目的 A: MYTH & ROIDのインタビュー記事のうち、「音楽ナタリー Power Push」で始まり「はすごく手応えがあったかな。」まで続く部分を、一字一句変えずに出力してください。
目的 B: すべての記録の「beer cans」を「soda cans」に置き換え、ほかは一切変えずに記録を更新して示してください。回答には画像を含めないでください。
____ 提供テキスト
音楽ナタリー Power Push - MYTH & ROID
固定観念を壊す「実験的なのに売れるアニソン」への挑戦
プロデューサー&コンポーザーのTom-H@ck、ボーカリストのMayuを中心にしたユニット、MYTH & ROIDが4thシングル「Paradisus-Paradoxum」をリリースする。アニメ「Re:ゼロから始める異世界生活」後期オープニングテーマに使用されたこの曲は、ヨーロッパの民族音楽的なコーラス、クラシカルなストリングスなどが融合したサウンド、起伏に富んだドラマチックなボーカルラインを軸にしたアッパーチューン。昨年7月のデビュー以来、矢継ぎ早にリリースを続けてきたMYTH & ROIDの音楽的進化が感じられる楽曲に仕上がっている。
今回はTom-H@ck、Mayuの両名にインタビュー。シングル「Paradisus-Paradoxum」を中心にユニットのコンセプトや、デビューから1年が経過した現在の心境などについて聞いた。
取材・文 / 森朋之 撮影 / 塚原孝顕
アニソンに対する固定観念を壊したい
──MYTH & ROIDは2015年7月にシングル「L.L.L.」でメジャーデビューし、3rdシングル「STYX HELIX」はiTunes Storeで1位を記録。「STYX HELIX」のミュージックビデオがYouTubeで再生回数200万回を突破するなど確実に注目度を上げていますが、ここまでの手応えはどうですか?
Tom-H@ck 作品をリリースするごとに、我々が伝えたかったことが浸透してきているという実感はありますね。ライブやホームページなどを通していろいろな反応も伝わってきているし、特に3rdシングルはすごく手応えがあったかな。
──“伝えたかったこと”の中心にあるものとは?
Tom-H@ck いろいろあるんですけど「アニソンに対する固定観念を壊したい」という信念が一番強いですね。例えば今回のシングルのCDジャケットもそうですけど、こういうデザインって、今までのアニソンではあまりないと思うんですよ。歌詞に英語を使っていることもそう。アニソンにおいては「英語を使うだけでセールスが落ちる」と言われているんですが、それをあえてやっているという意味では、かなり反逆的かもしれないですね。
________
____ 提供データ
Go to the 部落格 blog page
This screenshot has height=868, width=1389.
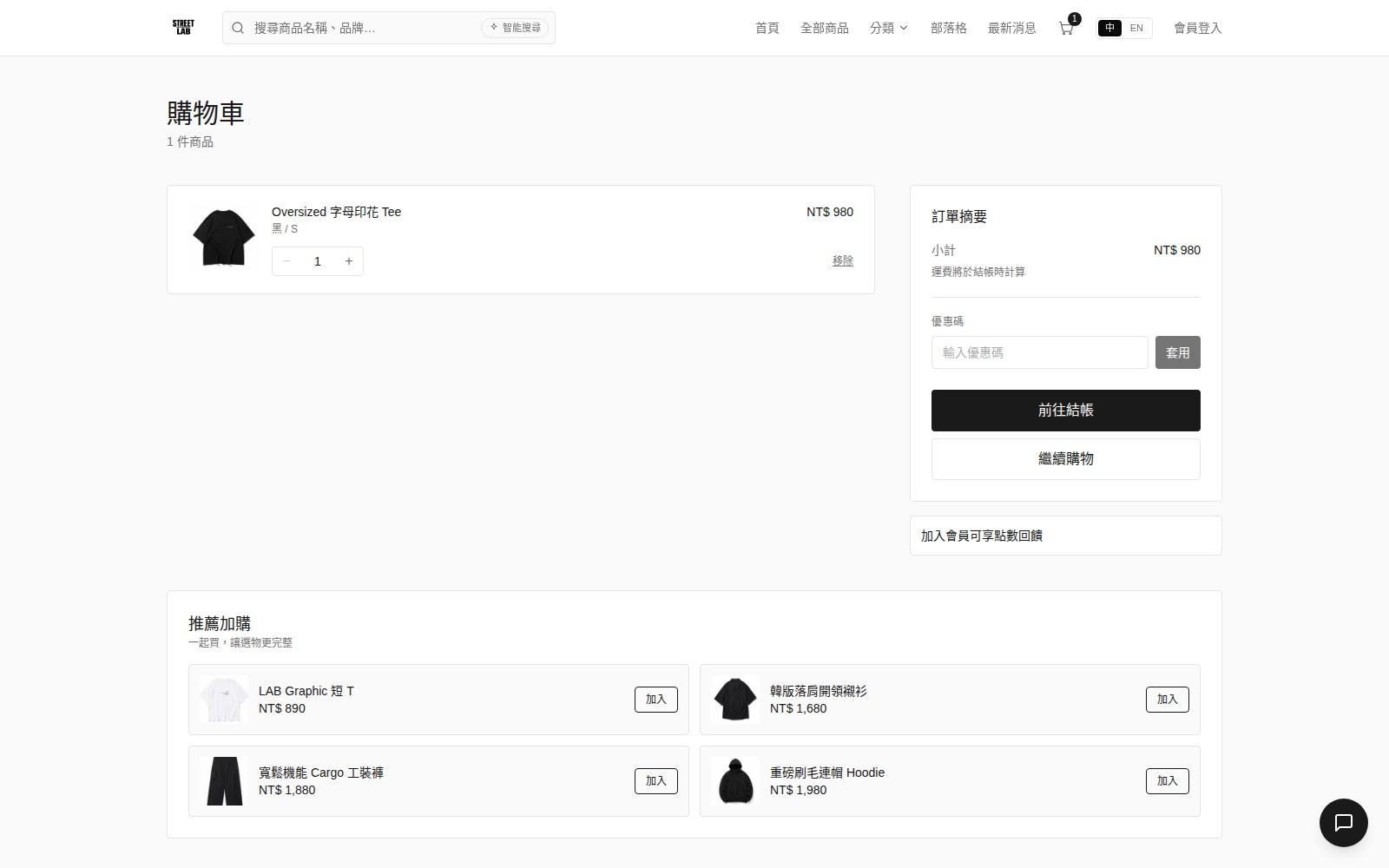coord(949,28)
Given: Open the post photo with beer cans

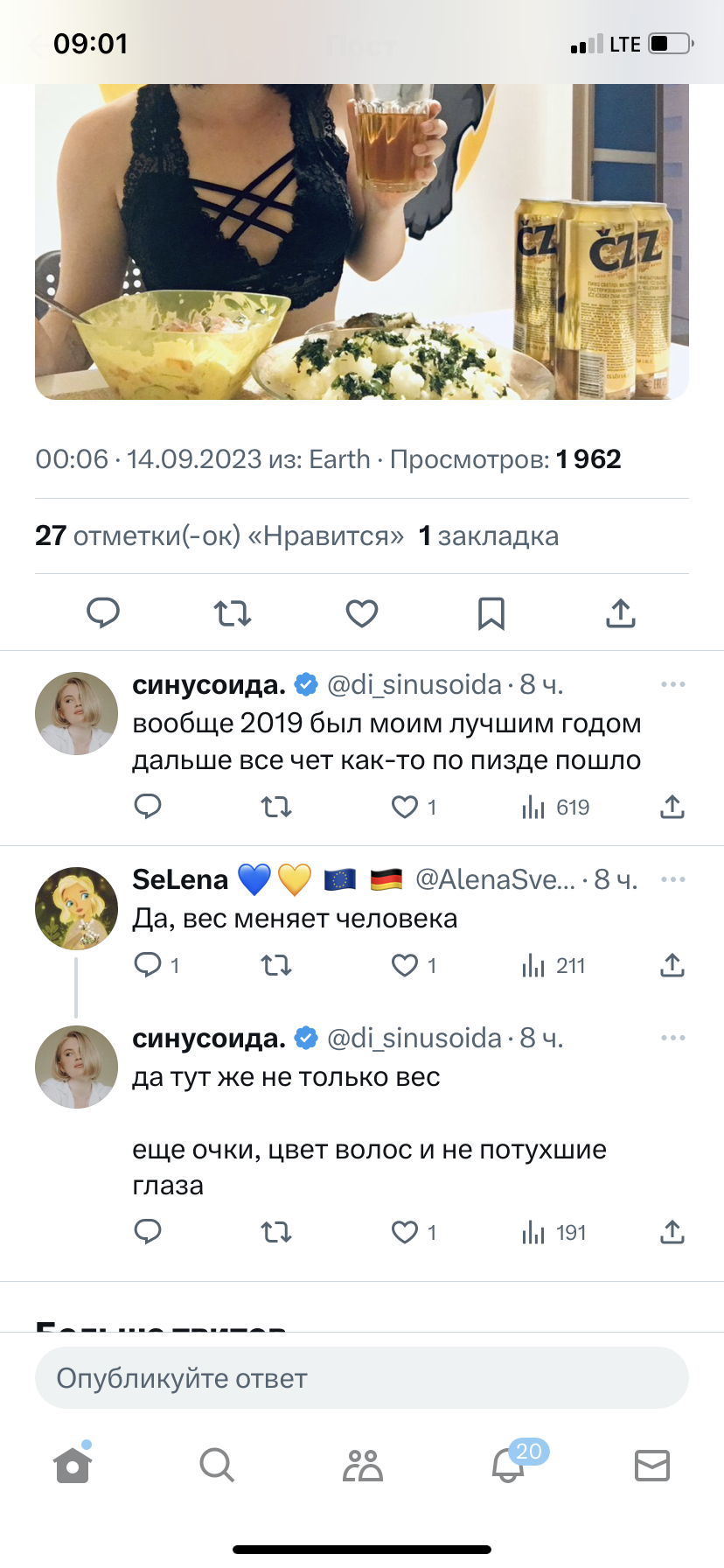Looking at the screenshot, I should [361, 242].
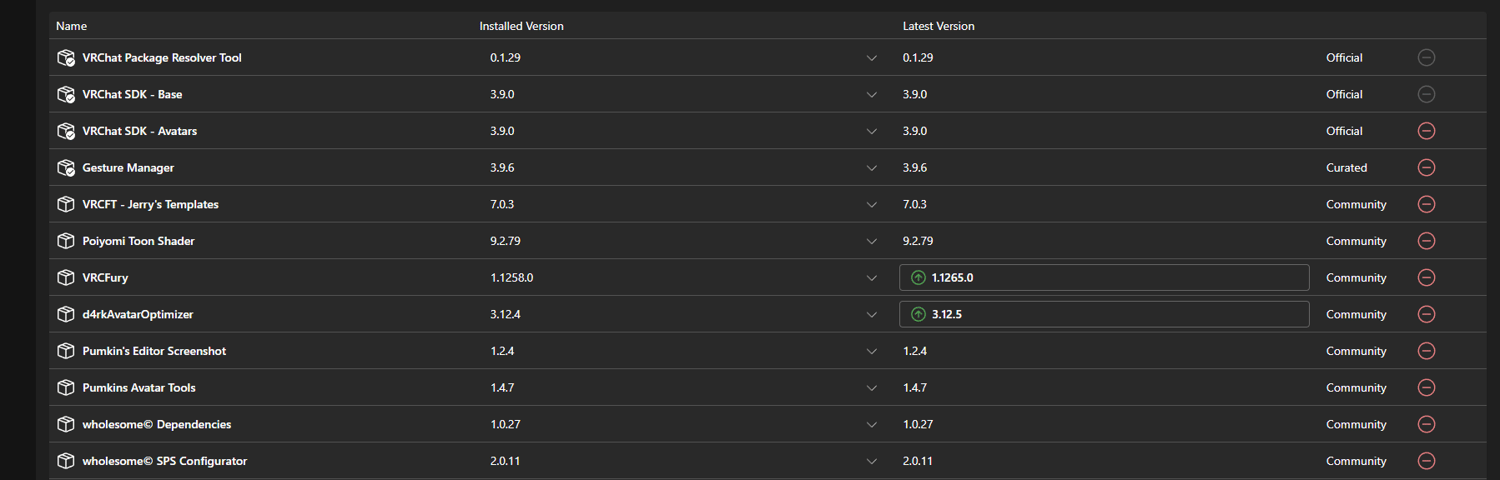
________
回答全文 A:
音楽ナタリー Power Push - MYTH & ROID
固定観念を壊す「実験的なのに売れるアニソン」への挑戦
プロデューサー&コンポーザーのTom-H@ck、ボーカリストのMayuを中心にしたユニット、MYTH & ROIDが4thシングル「Paradisus-Paradoxum」をリリースする。アニメ「Re:ゼロから始める異世界生活」後期オープニングテーマに使用されたこの曲は、ヨーロッパの民族音楽的なコーラス、クラシカルなストリングスなどが融合したサウンド、起伏に富んだドラマチックなボーカルラインを軸にしたアッパーチューン。昨年7月のデビュー以来、矢継ぎ早にリリースを続けてきたMYTH & ROIDの音楽的進化が感じられる楽曲に仕上がっている。
今回はTom-H@ck、Mayuの両名にインタビュー。シングル「Paradisus-Paradoxum」を中心にユニットのコンセプトや、デビューから1年が経過した現在の心境などについて聞いた。
取材・文 / 森朋之 撮影 / 塚原孝顕
アニソンに対する固定観念を壊したい
──MYTH & ROIDは2015年7月にシングル「L.L.L.」でメジャーデビューし、3rdシングル「STYX HELIX」はiTunes Storeで1位を記録。「STYX HELIX」のミュージックビデオがYouTubeで再生回数200万回を突破するなど確実に注目度を上げていますが、ここまでの手応えはどうですか?
Tom-H@ck 作品をリリースするごとに、我々が伝えたかったことが浸透してきているという実感はありますね。ライブやホームページなどを通していろいろな反応も伝わってきているし、特に3rdシングルはすごく手応えがあったかな。

回答全文 B:
Go to the 部落格 blog page
This screenshot has height=868, width=1389.
coord(949,28)
Given: Open the post photo with soda cans

Looking at the screenshot, I should [361, 242].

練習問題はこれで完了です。